The data says: $11.4 billion lost, AI fraud surging, deepfakes defeating first-generation liveness detection.
The experts say: audit your liveness detection, require multi-frame analysis, deprecate SMS OTP, implement injection attack defenses.
The regulators say: BSA/AML obligations are non-negotiable, innovative detection methods are encouraged, every stablecoin holder is a “customer.”
All three point to the same conclusion: static onboarding KYC is no longer sufficient.
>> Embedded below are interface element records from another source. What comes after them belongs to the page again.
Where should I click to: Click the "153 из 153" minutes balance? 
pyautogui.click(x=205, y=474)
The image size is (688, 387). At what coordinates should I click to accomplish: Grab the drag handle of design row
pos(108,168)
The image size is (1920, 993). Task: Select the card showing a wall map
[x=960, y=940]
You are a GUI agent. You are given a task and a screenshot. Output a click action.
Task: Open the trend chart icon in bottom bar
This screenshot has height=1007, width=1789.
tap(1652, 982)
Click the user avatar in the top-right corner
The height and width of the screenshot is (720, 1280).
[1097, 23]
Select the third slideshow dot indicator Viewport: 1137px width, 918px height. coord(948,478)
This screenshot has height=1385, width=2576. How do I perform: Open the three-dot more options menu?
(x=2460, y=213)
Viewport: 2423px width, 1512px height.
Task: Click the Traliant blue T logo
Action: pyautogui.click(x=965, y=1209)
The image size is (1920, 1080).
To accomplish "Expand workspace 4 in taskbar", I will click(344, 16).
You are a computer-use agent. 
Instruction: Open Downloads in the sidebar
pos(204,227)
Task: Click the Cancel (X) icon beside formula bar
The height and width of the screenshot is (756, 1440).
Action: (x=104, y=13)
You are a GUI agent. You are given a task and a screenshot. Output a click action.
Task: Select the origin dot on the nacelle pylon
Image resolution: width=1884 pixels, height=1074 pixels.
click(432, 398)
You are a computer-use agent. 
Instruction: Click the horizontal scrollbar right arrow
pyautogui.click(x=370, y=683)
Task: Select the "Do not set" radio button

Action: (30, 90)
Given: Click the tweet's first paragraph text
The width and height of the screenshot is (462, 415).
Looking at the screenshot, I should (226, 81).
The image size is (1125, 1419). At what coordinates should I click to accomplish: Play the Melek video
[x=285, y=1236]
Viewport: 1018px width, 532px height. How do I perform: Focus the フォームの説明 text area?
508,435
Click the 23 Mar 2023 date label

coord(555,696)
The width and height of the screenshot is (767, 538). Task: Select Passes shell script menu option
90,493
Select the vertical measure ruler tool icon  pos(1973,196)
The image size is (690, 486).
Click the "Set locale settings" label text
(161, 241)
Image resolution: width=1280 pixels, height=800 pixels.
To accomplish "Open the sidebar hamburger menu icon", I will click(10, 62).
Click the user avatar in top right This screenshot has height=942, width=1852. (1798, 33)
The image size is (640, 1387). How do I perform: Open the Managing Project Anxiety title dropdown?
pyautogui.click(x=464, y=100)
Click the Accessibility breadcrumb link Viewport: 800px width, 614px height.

Transaction-level biometric verification — with modern liveness detection, anti-injection protections, and signed cryptographic attestation — is what the industry’s own experts are calling for.
What the API response looks like
When a biometric step-up check runs at the moment of a high-risk transaction, the API returns a signed JWT containing:
{
"verification_id": "v_8f3a2b1c",
"user_id": "usr_exchange_customer",
"action_verified": "withdraw_50000_usdc",
"match": true,
"confidence": 0.97,
"liveness_score": 0.97,
"liveness_method": "passive",
"anti_spoof": {
"combined": 0.97, "passed": true, "threshold": 0.62, "triggered": null
},
"verified_at": "2026-04-08T14:32:01Z",
"expires_at": "2026-04-08T14:33:01Z",
"latency_ms": 292
}
That response is a signed, timestamped, cryptographically verifiable record that a live human — not a deepfake, not an injection attack, not an AI agent — intentionally authorized a specific action at a specific moment. It expires in 60 seconds. It cannot be replayed. It cannot be pre-generated. It addresses every attack category in the FSSCC papers.
130 experts described the problem. 20 recommendations outlined the direction. The implementation is one API call.